══ Material provided

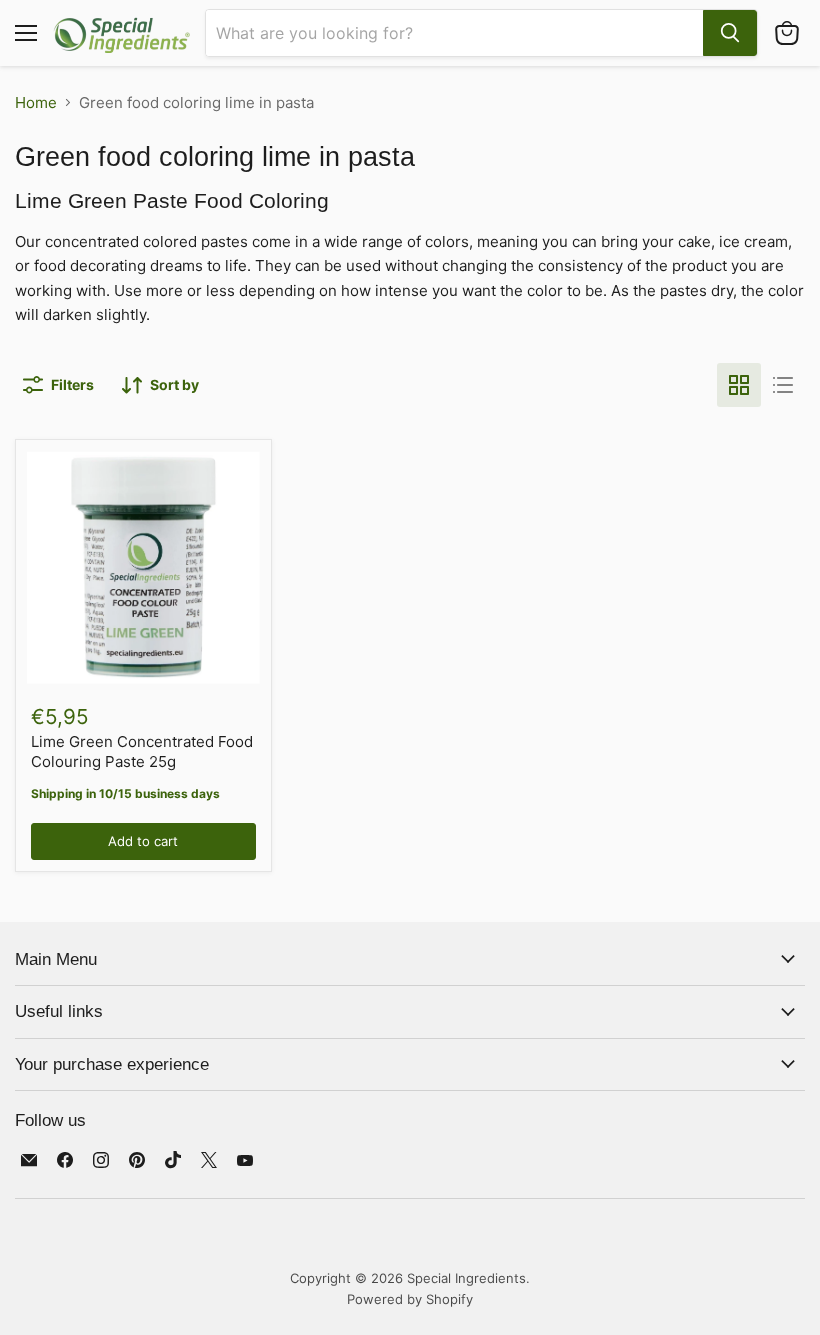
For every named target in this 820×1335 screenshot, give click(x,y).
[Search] (730, 33)
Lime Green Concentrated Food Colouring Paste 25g (142, 751)
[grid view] (739, 385)
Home (36, 102)
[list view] (783, 385)
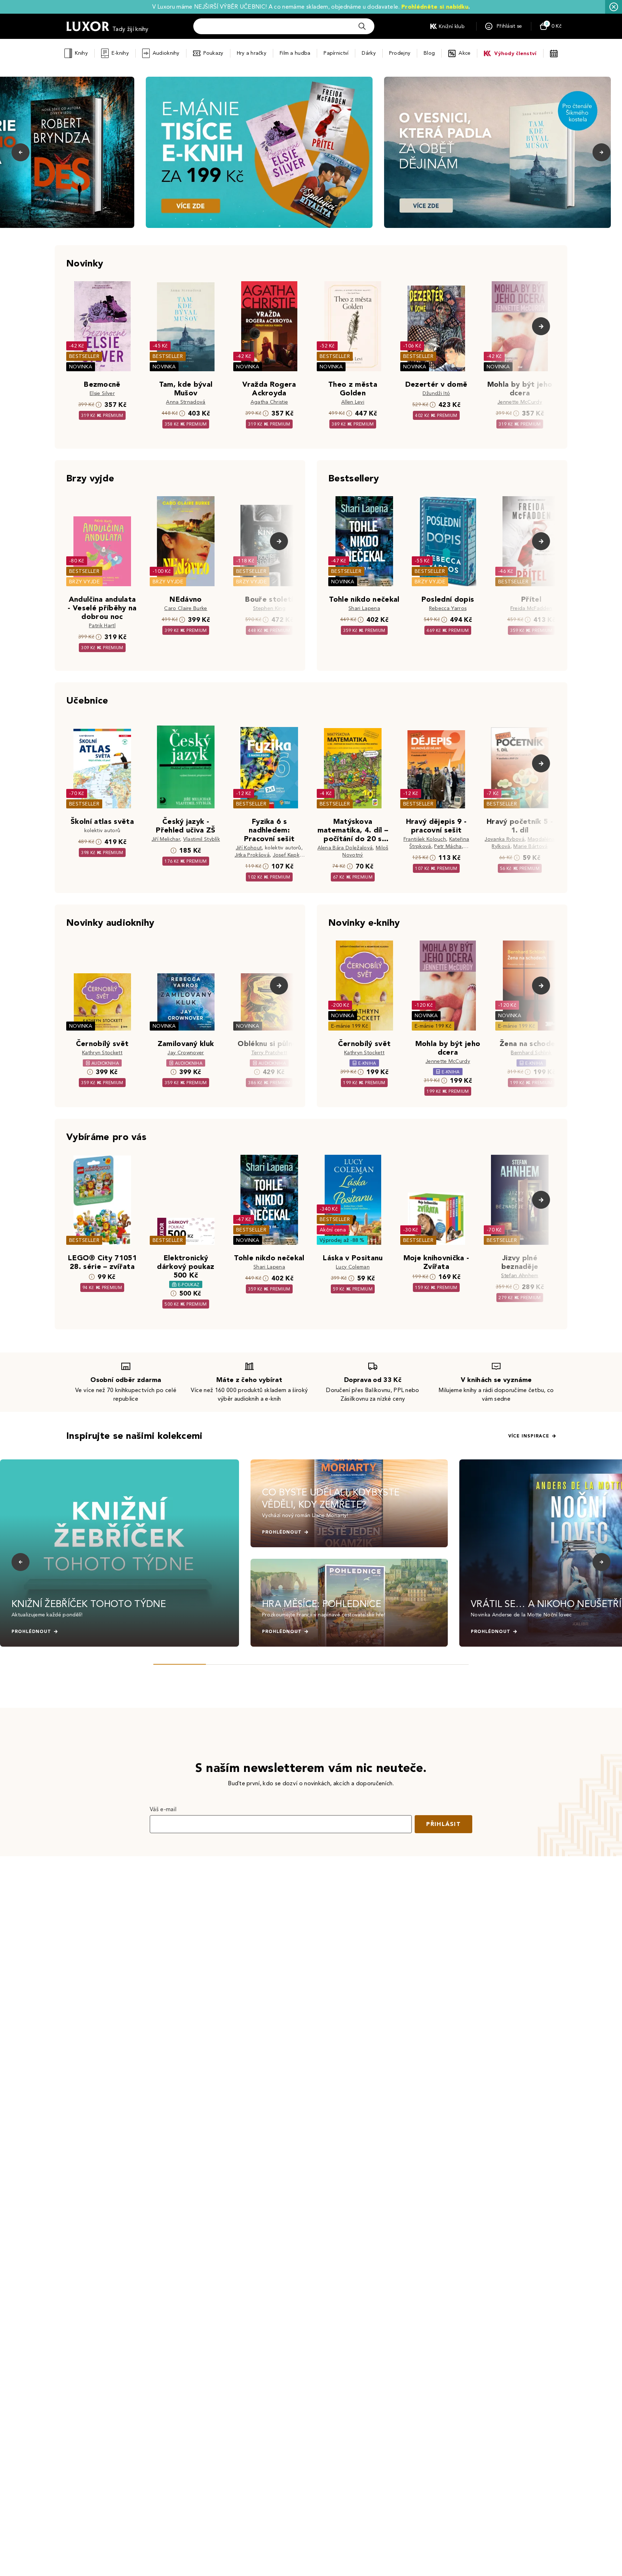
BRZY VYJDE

════

## [What you need to do]
Give again, word for word, the lines above from the one with "Lime Green Concentrated" through the final line of the data, both ends included. Do not copy any picture.

## [Exercise output]
Lime Green Concentrated Food Colouring Paste 25g (142, 751)
[grid view] (739, 385)
Home (36, 102)
[list view] (783, 385)
BRZY VYJDE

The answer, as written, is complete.